Welcome to review coverage of Dark Avengers/Uncanny X-Men: Utopia, Marvel’s so-called “crossover event of the summer” for 2009. This six-parter runs through two one-shot specials and two issues each of Dark Avengers and Uncanny X-Men. With a Dark Avengers reviewer on the job who hates half-assing it, you can expect full reviews of the whole crossover! That raises my monthly review quota to insane heights, so make sure you express your appreciation (or whatever sentiment you feel) through the site’s comment feature.
“Utopia” Part 1
WRITER: Matt Fraction
PENCIL ASSISTS: Michael Broussard, Eric Basaldua, Tyler Kirkham & Sheldon Mitchell
INKERS: Joe Weems with Marco Galli, Eric Basaldua, Rick Basaldua, Jason Gorder, Jay Leisten, Sal Regla, Jon Sibal and Ryan Winn
COLORIST: Frank D’Armata
LETTERER: Chris Eliopoulos
Simon Trask and a million anti-mutant activists march on San Francisco promoting Proposition X, a mutant reproduction-regulating initiative, and coaxing local protestors into violence. The skirmish snowballs into a citywide riot that neither the X-Men nor law enforcement can quell. The Dark Avengers arrive to suppress the chaos and declare martial law in the Bay Area.

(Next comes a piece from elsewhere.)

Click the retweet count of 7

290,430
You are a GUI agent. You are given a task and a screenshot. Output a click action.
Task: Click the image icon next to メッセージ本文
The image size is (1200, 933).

Norman Osborn tells Emma Frost in private that Scott Summers has failed to control his people and that the mutants need stronger leadership.
Norman greets the press along side an imposter Professor Xavier, who distances himself from the rioters and falsely labels Summers as an instigator. The real Xavier psychically contacts Beast, who, like him, has found himself in a cellblock.
When the credits boast four pencil assistants and nine inkers, a harbinger of glaringly inconsistent art, I instinctively demand that Marvel plan these events better and start working sooner so I don’t blow my graduation cash on thirty plus pages of morphing faces and proportions. However, I avoid exposing my ignorance and naivety whenever possible, so I’m sure the realities of scheduling, printing, shipping, and the corporate structure conspired to make Dark Avengers/Uncanny X-Men: Utopia #1 what it is. That doesn’t change the fact that what it is, is this: an ambitious, uneven, and unattractive disappointment.
It actually begins well enough, with an excellent, cinematic introduction of its politically steeped high concept. Matt Fraction claims he devised this yarn before the hoopla over California’s anti-gay marriage Proposition 8, but the striking parallels can’t be a complete coincidence. The X-Men have always suited sociological metaphors well, so Fraction doesn’t have to shoehorn anything or write anyone out of character to address his themes, a criticism often levied against other ideologically charged tales. Fraction wields these ideas to build an intriguing scenario with Norman in control of San Francisco Bay and unanswered question about the fake and real Professors X. 
Betwixt the great first and last few pages, however, drags a relentless montage of dull riot scenes. Fair enough for Fraction to spend an issue setting up this immense story’s stage, but he and the legion of artists neither pull back the lens far enough to convey the sheer scope nor hone in close enough to achieve a personal connection. Instead, we get one or two pages for each X-Man and Dark Avenger to hit someone or give a one-liner against all-but-identical backdrops of crowds and fire, with only a superficial landmark or two to distinguish one corner of the action from another. To an even greater extent then the writer, the artists deliver efforts too unpolished to pull the reader into the carnage and too unsubtle to pull off characterization beyond exaggerated poses and contorted facial expressions.
“Haven’t you heard? We’re the good guys.”
2.5 out of 5. Though it kicks off the grander epic interestingly enough, Part 1 on its own lurches under its own aspirations.